TTT図(Time-Temperature-Transformation diagram)は、特定の温度でオーステナイトを等温保持したときに変態が始まる時間と終わる時間を示した図だ。縦軸が温度、横軸が時間(対数スケール)で、各変態の開始・終了曲線がS字型(ノーズ状)に描かれる。ノーズ部分(最も変態が速い温度域、550℃付近)より高温ではフェライト・パーライトが、低温ではベイナイトが生成する。Ms点以下ではマルテンサイトが形成される。

CCT図(Continuous-Cooling-Transformation diagram)は実際の焼入れに近い連続冷却条件での変態挙動を示す。焼入れ・焼ならし・炉冷といった操作は等温保持ではなく連続冷却であるため、実用的にはCCT図のほうが設計に直結する。合金元素を添加するとノーズが右方向にシフトし(ハーデナビリティの向上)、同じ板厚の部品でも遅い冷却速度でマルテンサイトを得られるようになる。クロム・モリブデン・マンガンがこの焼入れ性向上に寄与する主な元素だ。

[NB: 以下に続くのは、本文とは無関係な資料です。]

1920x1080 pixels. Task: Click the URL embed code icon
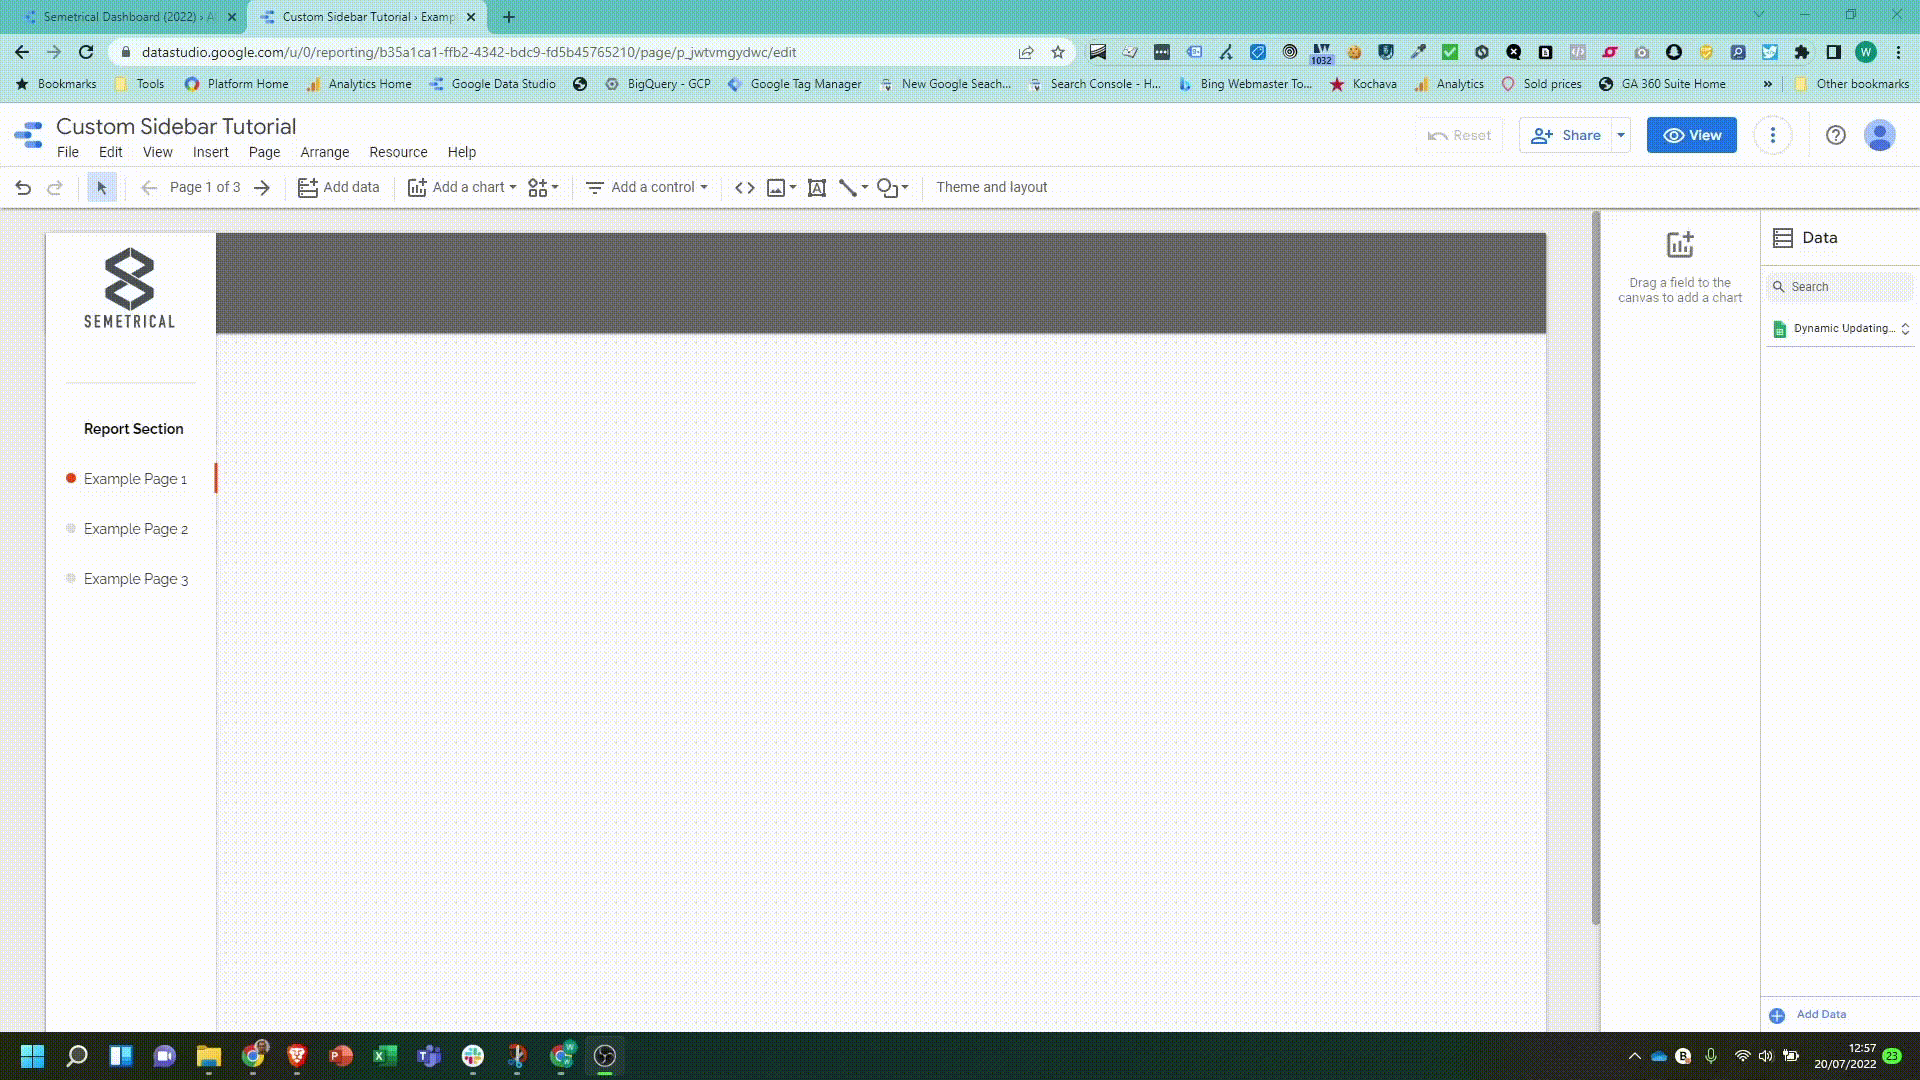pyautogui.click(x=744, y=188)
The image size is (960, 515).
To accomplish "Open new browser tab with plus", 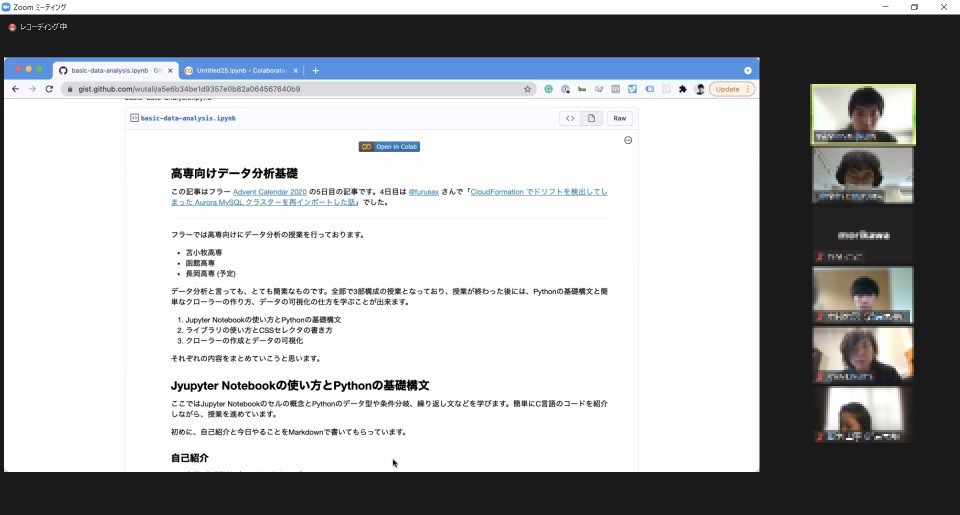I will [316, 71].
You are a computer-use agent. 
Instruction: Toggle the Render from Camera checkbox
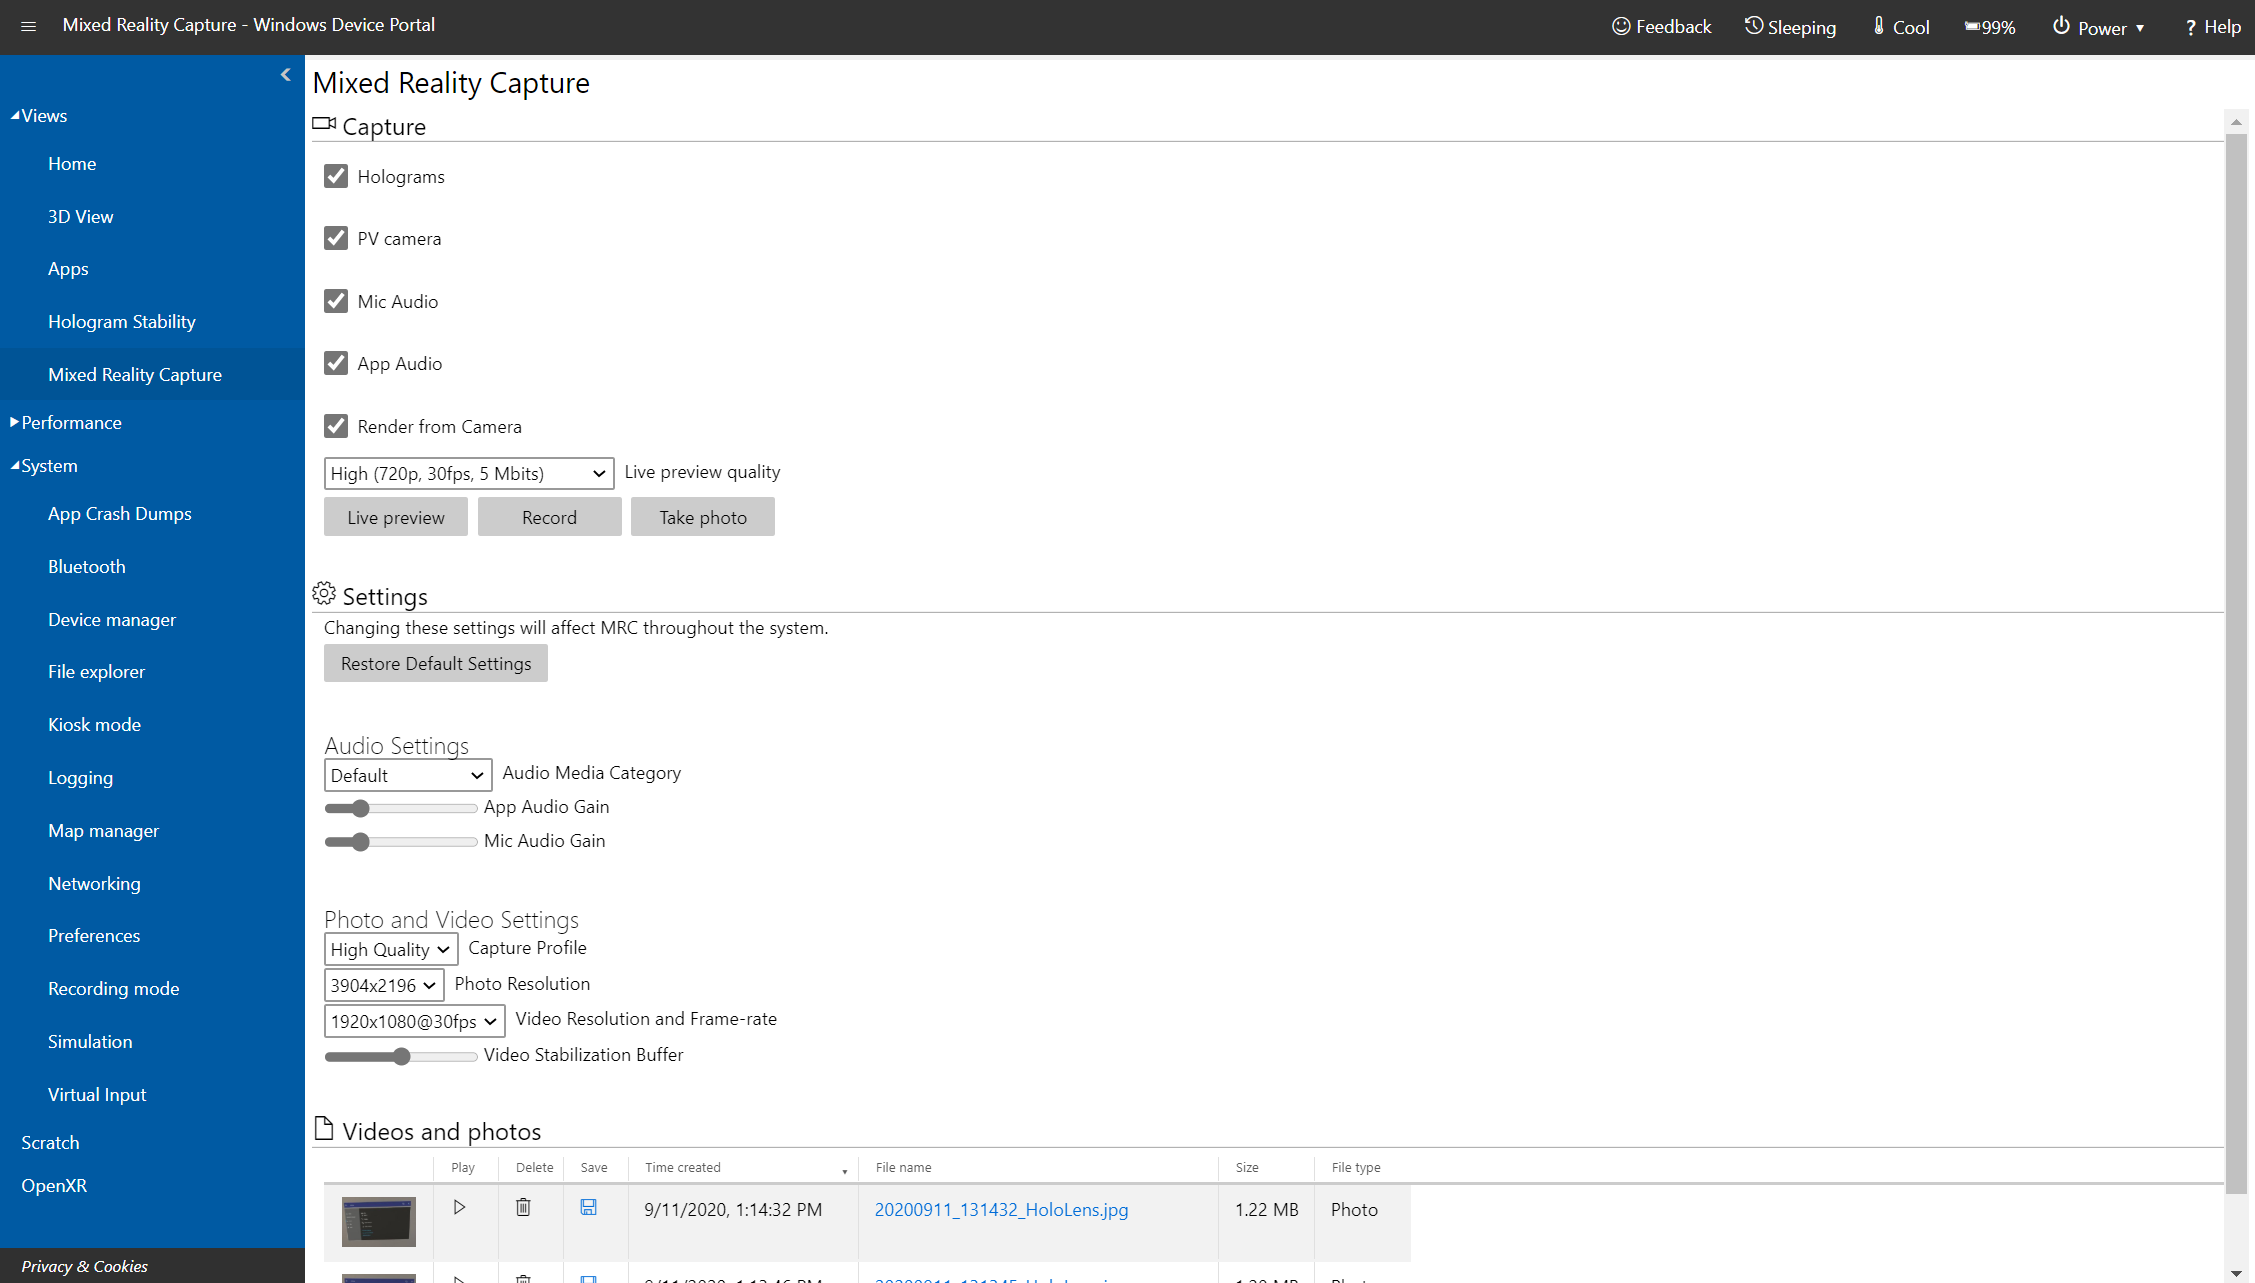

実際の熱処理設計ではCCT図を参照しながら、断面中心部まで目的の組織が得られるかどうか(焼入れ性)を確認する。断面が大きいほど中心部の冷却速度が遅くなるため、合金鋼の選択が必要になる場合がある。ジョミニー端面焼入れ試験は材料の焼入れ性を実測する標準的な方法であり、CCT図の情報と対応して使用される。


まとめ

熱処理の本質は、オーステナイト化によって炭素を均一固溶させた後、冷却速度という一つの変数で組織を制御することにある。ゆっくり冷やせば拡散変態によって軟質なフェライト・パーライトが得られ、速く冷やせば拡散なきマルテンサイト変態によって高硬度の組織が得られる。焼戻しはマルテンサイトの格子歪みを緩和して靱性を回復させる操作であり、温度制御によって硬さと靱性のバランスを調整する。

TTT図・CCT図は冷却速度と組織の関係を可視化した設計ツールであり、合金元素の添加によってノーズ位置が変化するというハーデナビリティの概念は、材料選定と熱処理条件の設計を結ぶ橋渡しだ。熱処理を「温度と時間の操作」として手順的に覚えるより、「原子の拡散速度と変態熱力学の制御」として原理的に理解することで、新しい材料や特殊な条件への応用が自在になる。